[Rows of pointing data]
--

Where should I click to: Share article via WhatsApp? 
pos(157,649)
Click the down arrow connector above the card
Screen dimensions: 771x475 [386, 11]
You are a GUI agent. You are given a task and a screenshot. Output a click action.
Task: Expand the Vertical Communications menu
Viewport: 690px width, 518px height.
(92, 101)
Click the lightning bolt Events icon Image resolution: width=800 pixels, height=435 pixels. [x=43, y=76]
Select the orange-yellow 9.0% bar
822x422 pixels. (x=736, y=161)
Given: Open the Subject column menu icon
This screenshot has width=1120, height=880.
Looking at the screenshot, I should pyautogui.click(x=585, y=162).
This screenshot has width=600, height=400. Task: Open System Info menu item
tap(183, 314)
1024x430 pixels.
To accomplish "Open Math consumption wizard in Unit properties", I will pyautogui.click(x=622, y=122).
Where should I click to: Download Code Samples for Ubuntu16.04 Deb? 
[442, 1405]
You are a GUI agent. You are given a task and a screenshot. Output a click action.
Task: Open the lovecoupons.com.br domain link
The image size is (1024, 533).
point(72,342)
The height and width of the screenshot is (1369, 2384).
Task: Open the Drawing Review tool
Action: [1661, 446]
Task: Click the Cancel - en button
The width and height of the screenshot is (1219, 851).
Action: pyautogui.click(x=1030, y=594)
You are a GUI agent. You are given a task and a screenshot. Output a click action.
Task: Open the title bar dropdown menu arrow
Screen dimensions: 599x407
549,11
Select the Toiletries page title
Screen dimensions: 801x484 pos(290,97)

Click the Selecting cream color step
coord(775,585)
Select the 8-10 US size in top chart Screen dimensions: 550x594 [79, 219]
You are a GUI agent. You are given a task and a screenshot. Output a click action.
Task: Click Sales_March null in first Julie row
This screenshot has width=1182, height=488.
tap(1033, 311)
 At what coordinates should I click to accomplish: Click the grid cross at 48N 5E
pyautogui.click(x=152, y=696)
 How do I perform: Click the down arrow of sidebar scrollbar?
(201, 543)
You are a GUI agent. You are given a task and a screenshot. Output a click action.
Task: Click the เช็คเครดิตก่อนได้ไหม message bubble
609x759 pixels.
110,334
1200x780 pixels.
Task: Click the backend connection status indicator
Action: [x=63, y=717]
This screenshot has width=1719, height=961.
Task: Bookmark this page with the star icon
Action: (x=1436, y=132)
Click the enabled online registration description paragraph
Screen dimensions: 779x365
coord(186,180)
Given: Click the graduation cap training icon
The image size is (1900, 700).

--

> **Request**:
Rewrite the records from the line that has "1024x430 pixels." through the end of the records, swapping "message bubble" for "chat bubble" and keeping everything else the same. Give back only those lines.

> **Written answer**:
1024x430 pixels.
To accomplish "Open Math consumption wizard in Unit properties", I will pyautogui.click(x=622, y=122).
Where should I click to: Download Code Samples for Ubuntu16.04 Deb? 
[442, 1405]
You are a GUI agent. You are given a task and a screenshot. Output a click action.
Task: Open the lovecoupons.com.br domain link
The image size is (1024, 533).
point(72,342)
The height and width of the screenshot is (1369, 2384).
Task: Open the Drawing Review tool
Action: [1661, 446]
Task: Click the Cancel - en button
The width and height of the screenshot is (1219, 851).
Action: pyautogui.click(x=1030, y=594)
You are a GUI agent. You are given a task and a screenshot. Output a click action.
Task: Open the title bar dropdown menu arrow
Screen dimensions: 599x407
549,11
Select the Toiletries page title
Screen dimensions: 801x484 pos(290,97)

Click the Selecting cream color step
coord(775,585)
Select the 8-10 US size in top chart Screen dimensions: 550x594 [79, 219]
You are a GUI agent. You are given a task and a screenshot. Output a click action.
Task: Click Sales_March null in first Julie row
This screenshot has width=1182, height=488.
tap(1033, 311)
 At what coordinates should I click to accomplish: Click the grid cross at 48N 5E
pyautogui.click(x=152, y=696)
 How do I perform: Click the down arrow of sidebar scrollbar?
(201, 543)
You are a GUI agent. You are given a task and a screenshot. Output a click action.
Task: Click the เช็คเครดิตก่อนได้ไหม chat bubble
609x759 pixels.
110,334
1200x780 pixels.
Task: Click the backend connection status indicator
Action: [x=63, y=717]
This screenshot has width=1719, height=961.
Task: Bookmark this page with the star icon
Action: (x=1436, y=132)
Click the enabled online registration description paragraph
Screen dimensions: 779x365
coord(186,180)
Given: Click the graduation cap training icon
The image size is (1900, 700).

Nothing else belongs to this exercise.